* Assigned task: Under this task are some entries; return every one of them exactly.

[Dataset records]

===

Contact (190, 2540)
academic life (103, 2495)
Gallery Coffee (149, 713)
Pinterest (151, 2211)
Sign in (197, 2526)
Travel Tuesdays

===

* Finished task:
Contact (190, 2540)
academic life (103, 2495)
Gallery Coffee (149, 713)
Pinterest (151, 2211)
Sign in (197, 2526)
Travel Tuesdays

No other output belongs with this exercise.